Cebu Province Allocates P8.9 Billion Revenue for Strategic Development and Fiscal Oversight
The Cebu Provincial Government has announced plans to utilize its P8.9 billion revenue collected in 2025 to realign priority programs and accelerate social and infrastructure development. This initiative will be implemented under stricter fiscal discipline and realistic budget planning, as confirmed by officials on Friday, February 27, 2026.
Revenue-Driven Budget Refinement
Assistant Provincial Administrator Aldwin Empaces detailed that the total revenue of P8,907,461,830.79, gathered from January 1 to December 31, 2025, will guide the refinement of priority programs, projects, and activities. The goal is to align investments closely with actual income, ensuring efficient resource allocation.
Cebu Province currently faces an estimated P3 billion gap between its 2025 revenue and the P11.9 billion approved budget for 2026. However, Empaces emphasized that this difference does not automatically indicate a deficit. He explained that additional funding sources, such as unspent funds from 2025, National Government support, and potential higher collections, could bridge this gap.
"Including the continuing unspent funds of 2025, or savings, plus National Government funding for this year. It may even exceed projections, which would mean more savings for 2026 that can be added to the 2027 budget," Empaces stated. "So far, based on projections, as we speak, the P11.9 billion funds for 2026 are balanced."
Enhanced Budget Monitoring and Legal Framework
Governor Pamela Baricuatro has established a monthly budget monitoring system to track the performance of each office and department. This system aims to check the efficiency of spending approved funds, promoting accountability and transparency in financial management.
The 2026 budget, approved by the Provincial Board on January 8, 2026, and signed by Baricuatro, is 52.40 percent lower than the 2025 allocation. Under Republic Act 7160, or the Local Government Code of 1991, adjustments to this budget require a new ordinance from the Provincial Board. If revenues exceed projections, supplemental appropriations can be authorized, and the governor may augment deficient items using actual savings within the same expense class.
Detailed Revenue Sources
Data from the Provincial Treasurer's Office reveals that the majority of the P8.9 billion revenue came from external sources. The National Tax Allotment contributed P6,284,205,149, with additional shares including P1.29 million from the Philippine Charity Sweepstakes Office and P1.85 million from other national wealth collections.
Local sources accounted for P2.62 billion, broken down as follows:
- Tax revenues under the general fund-proper reached P512.43 million, including real property tax (P268.63 million), business tax (P147.60 million), and other local taxes (P96.19 million).
- Non-tax revenues totaled P243.47 million.
- Economic enterprises generated P250.89 million, while other receipts amounted to P335.36 million.
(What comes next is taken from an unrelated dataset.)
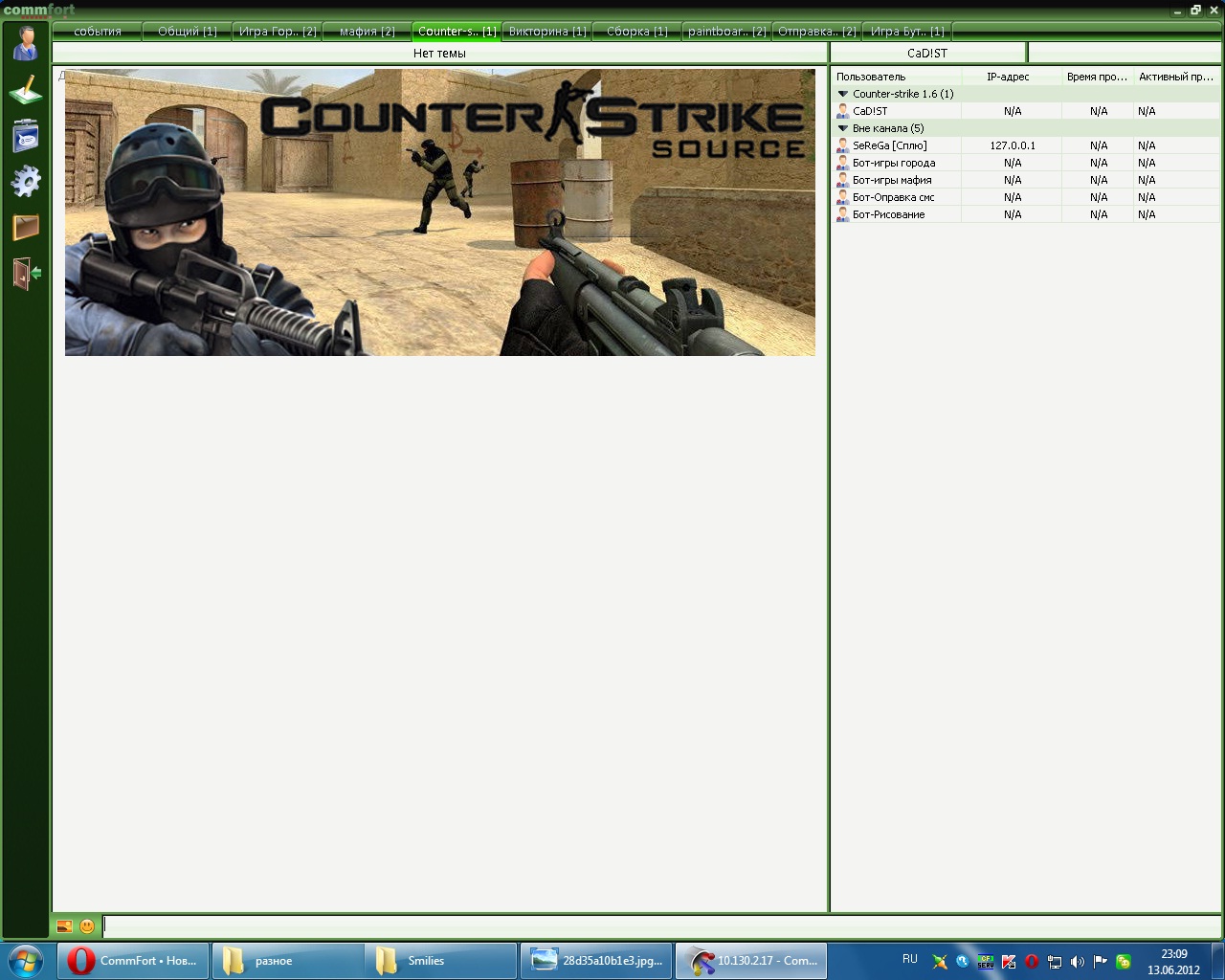Open the chat monitor sidebar icon

(x=26, y=136)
Notably, provincial hospitals earned P753.47 million in service and user charges, provincial bus terminals generated P103.40 million, and the Cebu Provincial Inter-LGU Waterworks System earned P18.16 million. The Special Education Fund reached P402.87 million, largely derived from real property taxes.
Historical Context and Future Outlook
Empaces contrasted the current budget approach with the previous administration, describing former governor Gwendolyn Garcia's P25 billion annual budget for 2025 as "bloated and unrealistic." The 2026 budget reflects a more conservative and data-driven strategy, with spending limited to actual cash collections and obligations not exceeding revenues.
This comprehensive plan underscores Cebu Province's commitment to sustainable development through prudent financial management and targeted investments in key sectors.